Chapter four is a retrospective study of young adults (≤30 years) who visited the syncope unit

in a tertiary referral center. From 371 young adults 26 (7%) patients were diagnosed with initial orthostatic hypotension as the primary cause for episodes of (pre)syncope. This study aimed to assess the frequency of an abnormally large fall in systolic blood pressure upon standing in patients with a typical clinical diagnosis of initial orthostatic hypotension i.e. they all had a typical history of frequent complaints of severe light-headedness and on occasion syncope in the first 15 s after active standing up.

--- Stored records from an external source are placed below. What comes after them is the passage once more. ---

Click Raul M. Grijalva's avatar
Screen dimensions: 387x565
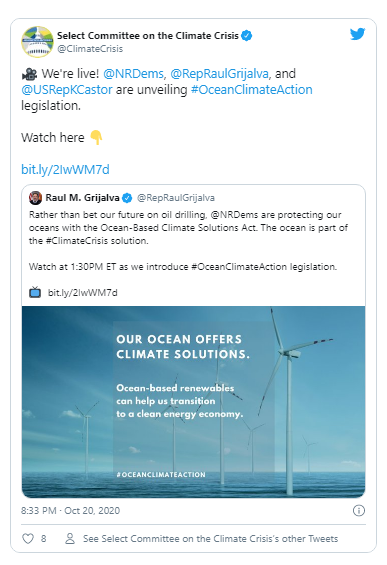35,198
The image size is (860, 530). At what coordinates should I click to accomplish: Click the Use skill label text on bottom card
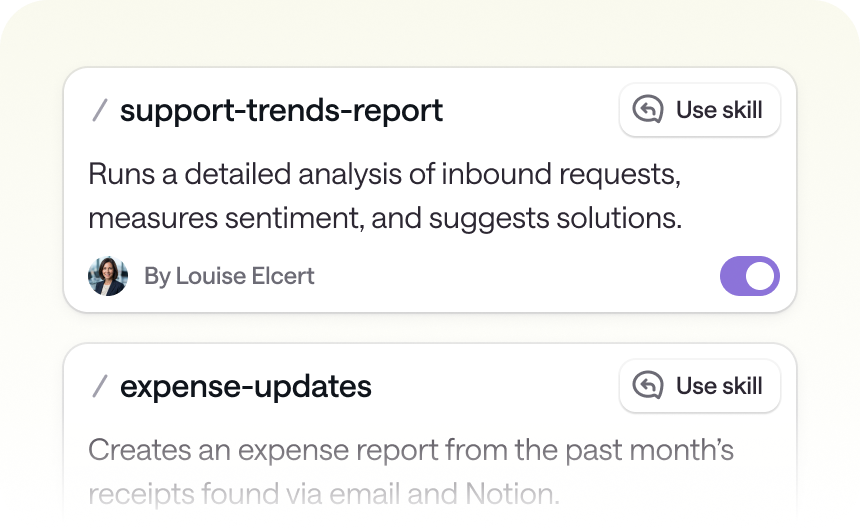(719, 386)
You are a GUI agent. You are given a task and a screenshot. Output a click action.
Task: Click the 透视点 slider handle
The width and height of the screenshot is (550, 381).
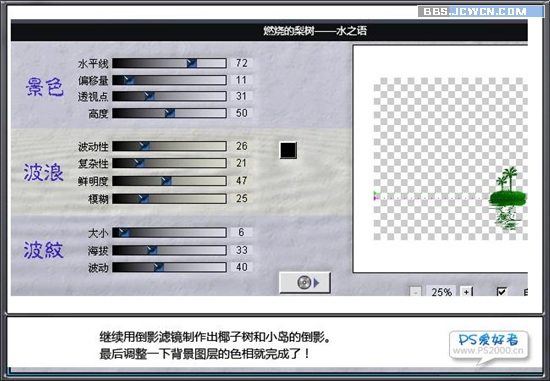click(x=149, y=96)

The main finding was that in 42% of these young patients the clinical diagnosis could not be confirmed with a positive measurement result, i.e. initial orthostatic hypotension during continuous blood pressure measurement. Thus, the diagnosis of initial orthostatic hypotension as the cause of (pre)syncope is based on a typical history and after the exclusion of sustained orthostatic hypotension. The absence of a large fall in systolic blood pressure during the clinical evaluation in these patients is likely explained by factors like time of the day and the short period in supine position before standing up (5-10 minutes). It is known that sleep, supine posture and physical activity have a direct impact on orthostatic intolerance.

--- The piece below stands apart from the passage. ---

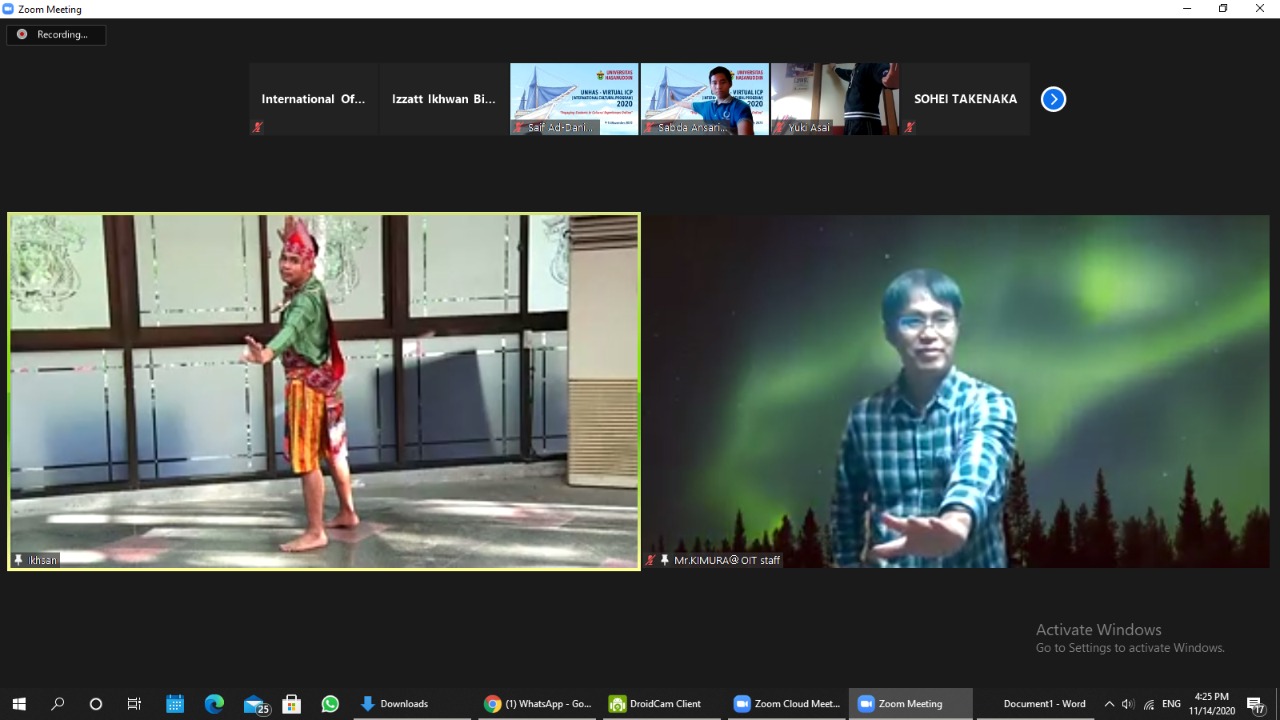Click the Recording indicator button
The width and height of the screenshot is (1280, 720).
(55, 35)
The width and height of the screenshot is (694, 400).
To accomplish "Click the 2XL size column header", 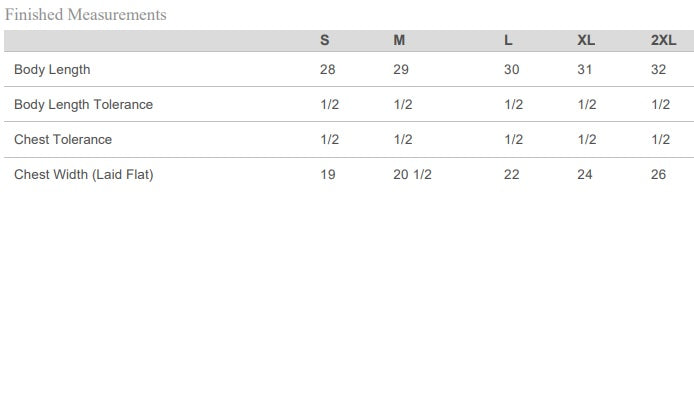I will click(663, 41).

This study also showed that buttock clenching is the ideal method to combat this large fall in blood pressure. Buttock clenching is easy to perform in young adults and with disappearance of symptoms the diagnosis is confirmed. Lastly, arising from squatting is a known trigger for initial orthostatic hypotension and this provocation can be used to diagnose and educate patients with complaints of initial orthostatic hypotension.

Chapter five describes a prospective cohort study in 116 suspected (pre)syncope patients in the

emergency department. In this study continuous non-invasive BP monitoring during the active lying-to-standing test was used to determine the frequency of abnormal orthostatic BP recovery patterns. In this population nearly half of the (pre)syncope patients had an abnormal orthostatic blood pressure pattern. This suggests that continuous non-invasive blood pressure measurement can potentially identify more specific and concerning causes of (pre)syncope, especially because a final diagnosis was missing in a number of these patients. It is known that initial orthostatic hypotension and sustained orthostatic hypotension are under recognized causes of syncope by emergency physicians. A better understanding of these orthostatic syndromes is important in differentiating between causes of syncope upon standing.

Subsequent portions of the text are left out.